When she's not painting, Wampole works as a video editor and creative director for Story Eyed Media, the production company she started with her husband and creative partner, Cedric Pilard. She also writes poetry and memoir essays and was a reader at SF Litquake, SF Book Passage, and other venues around the Bay Area, including San Francisco's Stagewerx Theater, where she performed several solo shows based on her memoir writing.
After years of living as an expat in Paris and as a transplant in the San Francisco Bay Area, Wampole recently returned to her roots on the East Coast, where she now paints in an old barn in Western Massachusetts.
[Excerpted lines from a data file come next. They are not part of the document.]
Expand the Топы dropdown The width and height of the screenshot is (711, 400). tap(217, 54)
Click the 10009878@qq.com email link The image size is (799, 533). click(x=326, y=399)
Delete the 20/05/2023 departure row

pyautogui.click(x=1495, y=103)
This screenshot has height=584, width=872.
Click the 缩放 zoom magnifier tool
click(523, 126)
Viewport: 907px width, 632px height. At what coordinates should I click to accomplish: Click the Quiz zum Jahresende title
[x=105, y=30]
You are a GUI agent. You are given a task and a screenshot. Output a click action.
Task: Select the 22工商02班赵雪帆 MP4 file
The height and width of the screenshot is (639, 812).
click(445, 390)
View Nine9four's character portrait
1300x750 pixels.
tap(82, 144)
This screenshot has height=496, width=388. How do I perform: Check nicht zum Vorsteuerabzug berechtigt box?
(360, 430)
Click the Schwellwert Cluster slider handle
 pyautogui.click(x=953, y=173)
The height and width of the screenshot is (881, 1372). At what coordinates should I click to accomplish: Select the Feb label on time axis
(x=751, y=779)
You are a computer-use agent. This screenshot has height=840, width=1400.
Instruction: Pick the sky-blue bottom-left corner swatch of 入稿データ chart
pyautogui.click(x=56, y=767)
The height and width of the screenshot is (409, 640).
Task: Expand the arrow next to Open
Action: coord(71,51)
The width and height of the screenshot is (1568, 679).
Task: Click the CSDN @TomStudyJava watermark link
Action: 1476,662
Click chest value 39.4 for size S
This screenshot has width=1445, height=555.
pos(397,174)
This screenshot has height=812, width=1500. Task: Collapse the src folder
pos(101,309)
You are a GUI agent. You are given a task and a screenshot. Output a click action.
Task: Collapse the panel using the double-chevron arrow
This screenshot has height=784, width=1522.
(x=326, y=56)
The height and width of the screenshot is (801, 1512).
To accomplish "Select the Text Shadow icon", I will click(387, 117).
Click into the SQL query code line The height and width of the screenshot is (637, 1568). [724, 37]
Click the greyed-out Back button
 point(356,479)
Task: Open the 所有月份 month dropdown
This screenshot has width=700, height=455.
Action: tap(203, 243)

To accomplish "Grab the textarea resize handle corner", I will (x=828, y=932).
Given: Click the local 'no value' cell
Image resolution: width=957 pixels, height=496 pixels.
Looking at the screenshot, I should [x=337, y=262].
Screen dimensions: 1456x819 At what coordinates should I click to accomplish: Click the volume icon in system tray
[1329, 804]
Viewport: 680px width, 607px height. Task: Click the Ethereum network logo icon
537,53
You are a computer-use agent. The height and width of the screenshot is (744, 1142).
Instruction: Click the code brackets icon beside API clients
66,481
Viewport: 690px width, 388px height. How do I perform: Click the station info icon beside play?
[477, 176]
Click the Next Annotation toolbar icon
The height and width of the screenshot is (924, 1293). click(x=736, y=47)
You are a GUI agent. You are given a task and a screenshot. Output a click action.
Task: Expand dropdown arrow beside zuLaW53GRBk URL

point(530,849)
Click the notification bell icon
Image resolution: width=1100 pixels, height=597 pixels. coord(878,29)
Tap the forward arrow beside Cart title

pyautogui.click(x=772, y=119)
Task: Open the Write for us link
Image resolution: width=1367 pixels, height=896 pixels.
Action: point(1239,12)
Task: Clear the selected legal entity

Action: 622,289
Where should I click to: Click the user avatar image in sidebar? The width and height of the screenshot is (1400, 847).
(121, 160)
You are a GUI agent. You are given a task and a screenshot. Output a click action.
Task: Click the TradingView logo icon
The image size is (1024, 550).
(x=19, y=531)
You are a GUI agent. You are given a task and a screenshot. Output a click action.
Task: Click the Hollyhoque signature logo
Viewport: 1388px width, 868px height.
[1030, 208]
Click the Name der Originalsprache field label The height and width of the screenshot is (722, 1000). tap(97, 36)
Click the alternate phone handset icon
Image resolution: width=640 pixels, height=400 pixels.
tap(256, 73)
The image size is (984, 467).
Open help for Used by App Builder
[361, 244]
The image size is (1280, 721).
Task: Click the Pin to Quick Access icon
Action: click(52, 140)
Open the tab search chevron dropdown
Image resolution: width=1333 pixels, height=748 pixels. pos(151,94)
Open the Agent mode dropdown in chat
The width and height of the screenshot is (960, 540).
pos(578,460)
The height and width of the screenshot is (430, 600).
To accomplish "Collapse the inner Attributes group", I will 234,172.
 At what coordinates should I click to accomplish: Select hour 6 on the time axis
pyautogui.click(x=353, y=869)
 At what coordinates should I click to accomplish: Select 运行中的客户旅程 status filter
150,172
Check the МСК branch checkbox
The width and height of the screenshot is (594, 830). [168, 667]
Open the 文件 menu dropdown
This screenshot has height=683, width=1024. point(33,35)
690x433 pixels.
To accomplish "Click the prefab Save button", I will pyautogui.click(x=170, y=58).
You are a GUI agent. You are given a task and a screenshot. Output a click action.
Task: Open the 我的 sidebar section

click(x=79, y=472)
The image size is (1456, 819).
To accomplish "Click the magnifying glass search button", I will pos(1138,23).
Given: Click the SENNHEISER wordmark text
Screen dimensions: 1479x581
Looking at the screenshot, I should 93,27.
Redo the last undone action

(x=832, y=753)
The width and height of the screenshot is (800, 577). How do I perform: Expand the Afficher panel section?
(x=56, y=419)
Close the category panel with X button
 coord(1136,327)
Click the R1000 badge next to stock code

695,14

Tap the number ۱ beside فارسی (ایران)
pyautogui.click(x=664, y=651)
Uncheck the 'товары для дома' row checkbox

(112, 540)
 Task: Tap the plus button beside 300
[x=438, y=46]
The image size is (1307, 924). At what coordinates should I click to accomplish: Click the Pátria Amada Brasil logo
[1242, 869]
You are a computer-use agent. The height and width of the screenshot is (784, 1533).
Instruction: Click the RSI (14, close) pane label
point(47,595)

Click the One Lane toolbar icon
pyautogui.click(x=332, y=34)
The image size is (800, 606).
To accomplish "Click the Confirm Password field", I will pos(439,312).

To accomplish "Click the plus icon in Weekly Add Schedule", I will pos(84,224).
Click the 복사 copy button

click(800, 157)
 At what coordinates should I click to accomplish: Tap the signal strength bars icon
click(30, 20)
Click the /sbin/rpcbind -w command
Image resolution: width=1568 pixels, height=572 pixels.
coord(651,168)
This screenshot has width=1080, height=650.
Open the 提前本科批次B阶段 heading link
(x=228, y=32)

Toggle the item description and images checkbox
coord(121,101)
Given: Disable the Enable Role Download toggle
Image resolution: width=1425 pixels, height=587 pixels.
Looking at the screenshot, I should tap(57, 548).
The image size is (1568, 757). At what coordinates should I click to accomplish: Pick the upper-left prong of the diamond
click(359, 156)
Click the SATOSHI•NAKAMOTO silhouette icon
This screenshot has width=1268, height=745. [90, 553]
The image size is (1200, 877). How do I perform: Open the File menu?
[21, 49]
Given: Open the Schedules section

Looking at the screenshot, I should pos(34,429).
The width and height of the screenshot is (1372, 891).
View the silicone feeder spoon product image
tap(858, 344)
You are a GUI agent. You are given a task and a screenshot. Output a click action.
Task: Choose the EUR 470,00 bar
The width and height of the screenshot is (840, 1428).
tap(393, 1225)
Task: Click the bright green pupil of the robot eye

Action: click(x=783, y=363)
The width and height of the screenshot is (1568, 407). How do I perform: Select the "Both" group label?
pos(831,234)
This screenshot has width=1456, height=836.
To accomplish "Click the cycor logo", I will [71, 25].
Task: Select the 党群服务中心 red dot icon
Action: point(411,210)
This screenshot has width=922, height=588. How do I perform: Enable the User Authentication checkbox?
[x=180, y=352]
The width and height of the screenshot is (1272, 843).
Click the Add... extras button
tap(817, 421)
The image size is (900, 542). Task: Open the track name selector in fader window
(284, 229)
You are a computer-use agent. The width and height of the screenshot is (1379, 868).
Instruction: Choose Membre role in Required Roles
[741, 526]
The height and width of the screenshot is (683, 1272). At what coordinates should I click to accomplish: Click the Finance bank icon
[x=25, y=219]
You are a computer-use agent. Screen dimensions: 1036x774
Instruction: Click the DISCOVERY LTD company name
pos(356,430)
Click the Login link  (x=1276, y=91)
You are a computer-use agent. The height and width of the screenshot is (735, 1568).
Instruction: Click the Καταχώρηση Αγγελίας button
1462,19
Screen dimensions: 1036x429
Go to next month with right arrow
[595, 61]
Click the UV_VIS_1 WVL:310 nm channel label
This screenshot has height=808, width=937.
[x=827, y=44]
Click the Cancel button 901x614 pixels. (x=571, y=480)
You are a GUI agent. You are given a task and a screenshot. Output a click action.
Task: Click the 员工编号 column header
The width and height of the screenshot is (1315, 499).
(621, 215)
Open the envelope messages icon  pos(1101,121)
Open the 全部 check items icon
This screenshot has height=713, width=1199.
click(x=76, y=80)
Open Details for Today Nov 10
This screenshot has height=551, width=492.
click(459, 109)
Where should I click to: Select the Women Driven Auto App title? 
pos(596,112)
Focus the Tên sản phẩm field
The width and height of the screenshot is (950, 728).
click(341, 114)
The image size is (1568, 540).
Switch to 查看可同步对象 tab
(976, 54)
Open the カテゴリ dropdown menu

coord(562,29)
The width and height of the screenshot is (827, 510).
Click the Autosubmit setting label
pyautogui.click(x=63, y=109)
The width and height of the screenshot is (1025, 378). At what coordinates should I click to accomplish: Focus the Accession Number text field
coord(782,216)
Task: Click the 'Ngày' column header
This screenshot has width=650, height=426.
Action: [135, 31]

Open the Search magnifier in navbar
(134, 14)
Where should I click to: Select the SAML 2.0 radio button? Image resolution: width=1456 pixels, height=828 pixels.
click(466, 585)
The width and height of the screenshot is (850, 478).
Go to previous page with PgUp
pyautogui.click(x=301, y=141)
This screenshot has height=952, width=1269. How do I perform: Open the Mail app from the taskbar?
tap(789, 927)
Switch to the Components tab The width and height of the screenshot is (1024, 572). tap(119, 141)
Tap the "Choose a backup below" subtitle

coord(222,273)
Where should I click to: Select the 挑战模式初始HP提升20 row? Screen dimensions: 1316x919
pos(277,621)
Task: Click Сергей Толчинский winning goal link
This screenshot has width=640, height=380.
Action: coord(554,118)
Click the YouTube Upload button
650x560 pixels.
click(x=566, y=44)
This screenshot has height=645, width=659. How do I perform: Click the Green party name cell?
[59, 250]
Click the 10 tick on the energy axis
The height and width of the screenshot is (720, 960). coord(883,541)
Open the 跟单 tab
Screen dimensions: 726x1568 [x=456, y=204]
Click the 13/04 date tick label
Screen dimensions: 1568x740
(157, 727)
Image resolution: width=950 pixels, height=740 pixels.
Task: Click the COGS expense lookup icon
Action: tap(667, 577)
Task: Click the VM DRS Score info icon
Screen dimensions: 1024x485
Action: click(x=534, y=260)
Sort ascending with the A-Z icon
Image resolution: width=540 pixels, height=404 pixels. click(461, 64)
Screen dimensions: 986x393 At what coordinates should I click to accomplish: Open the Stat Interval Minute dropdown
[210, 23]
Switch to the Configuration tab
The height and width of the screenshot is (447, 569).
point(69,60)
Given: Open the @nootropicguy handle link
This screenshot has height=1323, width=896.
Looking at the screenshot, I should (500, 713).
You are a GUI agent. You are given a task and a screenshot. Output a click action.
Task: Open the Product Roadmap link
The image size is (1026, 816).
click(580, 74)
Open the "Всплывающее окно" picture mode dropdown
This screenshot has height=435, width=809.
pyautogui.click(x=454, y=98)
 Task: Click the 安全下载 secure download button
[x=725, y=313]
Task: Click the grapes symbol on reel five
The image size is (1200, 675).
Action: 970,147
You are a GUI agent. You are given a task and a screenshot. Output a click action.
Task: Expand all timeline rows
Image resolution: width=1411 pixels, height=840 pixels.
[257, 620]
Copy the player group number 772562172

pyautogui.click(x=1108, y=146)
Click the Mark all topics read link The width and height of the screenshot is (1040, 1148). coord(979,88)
You can follow her process on instagram.
ABOUT THE WORK
When I first started painting, I was drawn to painting portraits - probably the most difficult and sometimes least respected art form, depending on the era. But I have always been drawn to faces, to people. Partly I think because I am fascinated by the idea of literally being in someone else's skin. What is it like to discard one's identity and be another person? Growing up I expressed this fascination by drawing cartoons, acting out characters on stage, and doing impressions of everyone around me (I still do that). I found in painting I was usually able fairly easily to capture likenesses of people, similar to how I was able to do impressions. My interest has never been realism so much as it has been finding the truth, or essence, of a person, and capturing that in paint. I wanted to make portraits that felt alive to the viewer - whole and contained worlds of their own, not static reproductions.
After a few years of painting almost exclusively portraits, my painting subjects expanded to include food, words, objects, and American culture - inspired by old Jello recipes, vintage book covers, current events, and TV shows like Mad Men. I saw my portraits becoming part of a larger narrative of color and shapes, as well as a dialogue with and reaction to American society.
Most recently I have taken up abstract painting, which feels like a natural evolution as an artist. After years of practicing line, color, and composition in the context of representational painting, I am now interested in breaking down those elements to their most basic character - and seeing what I can create outside of a known subject matter. The abstract paintings I have made so far have emerged from thrilling, sometimes grueling, hours of trial and error and decision making - like conversations I'm having with the painted surface, to decide where to go and what to do (and mostly - when to stop!).
I work in acrylic and gouache paint, as well as mixed media with acryla gouache, pencil, pen, and oil pastel.